Lorsque j’évoque mon retour à travers le tunnel conduisant au monde extérieur, il me semble qu’il a duré une veille, sinon davantage. Tout me laisse penser que mes nerfs n’ont jamais dû être en très bon état, ne serait-ce que pour avoir été soumis sans répit aux effets d’une mémoire sans faille. Mais pendant tout le trajet ils furent tendus à craquer, et trois pas semblaient m’éprouver autant que les mésaventures de toute une vie. J’étais bien entendu terrifié. Pourtant je n’ai jamais passé pour un couard, depuis que je suis enfant, et il est arrivé plusieurs fois que des personnes différentes fassent des remarques flatteuses sur mon courage. Je n’ai jamais flanché en accomplissant les devoirs de ma guilde ; je me suis battu, à titre personnel ou durant des guerres ; j’ai escaladé des à-pic, et j’ai failli me noyer à plusieurs reprises.

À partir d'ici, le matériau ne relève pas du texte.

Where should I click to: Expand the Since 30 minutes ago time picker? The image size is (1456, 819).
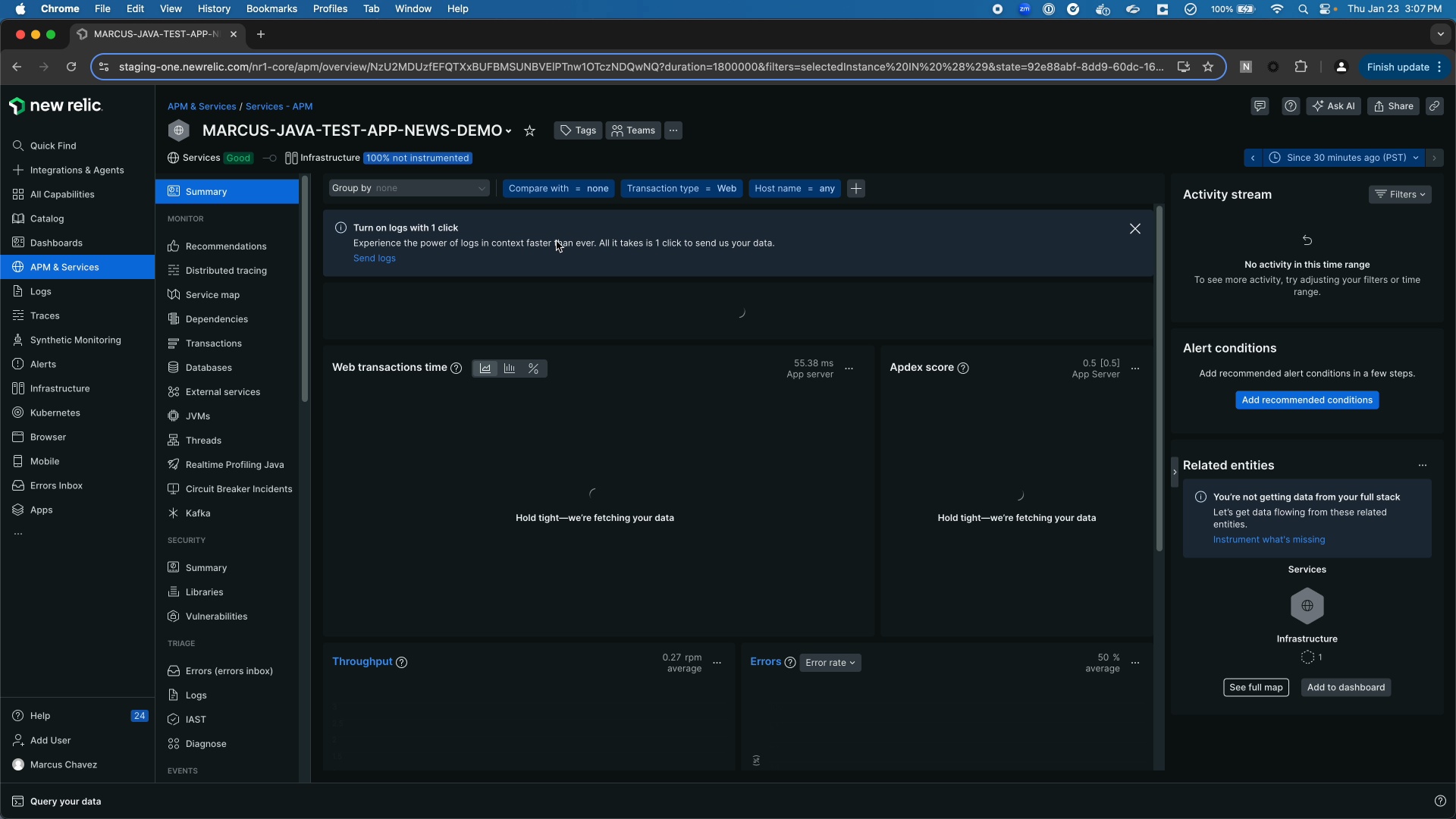(1345, 158)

Je crois néanmoins que la seule différence qui existe entre ceux que l’on appelle courageux et ceux qui passent pour poltrons tient à ce que ces derniers ont peur avant le danger, tandis que les premiers ont peur seulement après.
Personne ne peut avoir vraiment très peur alors qu’il court un danger grave et imminent : l’esprit se trouve trop concentré sur la chose elle-même et les gestes qu’il faut faire pour l’affronter ou l’éviter. Le poltron n’est poltron que parce que sa peur l’accompagne ; et c’est ainsi que des personnes que nous croyons peureuses pourront nous stupéfier par leur courage, pourvu qu’elles n’aient pas vu venir le danger.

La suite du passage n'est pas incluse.